Meluses’in ilk albümü Ghadulik (Bizim Işığımız) isimli albüm aramızda. “Karadeniz müziği yapmıyoruz” diyen Meluses’le Karadeniz’de konuşulan ve albümde de ağırlıklı olan Hemşin dilini, tulum ile kemençe gibi otantik enstrümanları tercih etmelerinin nedenlerini Duygu Alper'e anlattı. 

BirGün'de yer alan söyleşi şöyle:

Sizi tanıyalım mı?

Mağruf Kibar: 2009’un başlarında 5 arkadaş bir araya gelerek Hemşince ve Türkçe sözlü kendi bestelerimizi yapmaya başladık. Kadro şu ankinden biraz farklıydı. Grupta Ata Erdem Şimşek davul, Gökhan Ölkebas gitar, Arif Kara elektro gitar, Mağruf Kibar akustik gitar ve vokal, Koray Çelik vokalde yer alıyor.

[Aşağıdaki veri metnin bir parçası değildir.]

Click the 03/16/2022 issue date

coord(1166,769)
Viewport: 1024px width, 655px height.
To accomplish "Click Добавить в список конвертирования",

Bir araya gelme hikâyenizi öğrenebilir miyiz?

Ata Erdem Şimşek: Meluses ile tanışmam onların stüdyomuza provaya gelmesiyle başladı. O zamanlar ses mühendisliği öğrencisiydim, prova yaparlarken Garmi şarkısına kulak misafiri oldum ve çok etkilendim. Prova çıkışında Garmi’yi kaydetmek istediğimi şarkıyı çok beğendiğimi söyledim. O zamanlar davulcu ve basçı farklıydı ama kemik kadro aynıydı; Arif, Koray ve Mağruf. O kayıt olmadı sonra aradan 1 yıl geçti ortalarda görmedik Meluses’i. Bir gün ansızın geldiler “Ghetto’da 3-4 şarkı çalacağız ama basçı davulcu ayrıldı eşlik etmek ister misiniz?” diye sordular. “Seve seve” dedim ve basçı olarak da Gökhan’ı önerdim. O konser sanırım hepimiz için hayatımızda bir dönüm noktası oldu.

Bestelerin oluşum sürecinde etkilendiğiniz kaynaklar var mı?

M.K.: Hayatın getirdiği gündelik sıkıntılar, savaşlar, toplumsal olaylar, ölümler hepsi bilinçaltımızdan süzülerek geliyor ve şarkılarımıza yansıyor. Bir çocuğun açlıktan ölmesi, bir sevginin kaybolması, bir hayvanın dünyası, sevgilinin gülümseyişi, dünyada bizi tuhaf hissettiren olaylar...

A.E.Ş.: Besteler öyle birdenbire ortaya çıkıyor açıkcası ama tabii ki hayatta okuduğunuz, dinlediğiniz, izlediğiniz her şey bestelerinize yansıyor. Bunun dışında hayatın içinde hem birey olarak hem de toplum olarak yaşadığımız bütün sorunlar tabii ki bestelere siniyor.

Albümünüzle dinleyicilerinizin beklentilerini karşıladığınızı düşünüyor musunuz?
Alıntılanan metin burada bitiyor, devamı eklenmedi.